> **PROVIDED DATA**:

_ _ _ _ _ _ _

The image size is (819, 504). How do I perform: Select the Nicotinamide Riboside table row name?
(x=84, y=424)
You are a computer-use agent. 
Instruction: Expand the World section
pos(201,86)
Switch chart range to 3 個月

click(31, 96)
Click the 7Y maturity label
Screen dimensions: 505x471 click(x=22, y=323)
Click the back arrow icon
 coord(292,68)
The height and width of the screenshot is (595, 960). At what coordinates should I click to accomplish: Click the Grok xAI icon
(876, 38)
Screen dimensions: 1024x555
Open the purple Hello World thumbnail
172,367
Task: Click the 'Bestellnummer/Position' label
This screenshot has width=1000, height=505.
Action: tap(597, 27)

_ _ _ _ _ _ _

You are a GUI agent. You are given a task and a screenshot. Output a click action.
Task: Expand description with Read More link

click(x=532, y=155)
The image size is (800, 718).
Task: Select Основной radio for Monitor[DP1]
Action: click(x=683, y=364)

_ _ _ _ _ _ _

> **HOW TO COMPLETE THIS TASK**: What is needed is a copy of every line above in which "agent" appears.

> **ANSWER TO THE PROBLEM**:
You are a computer-use agent. 
You are a GUI agent. You are given a task and a screenshot. Output a click action.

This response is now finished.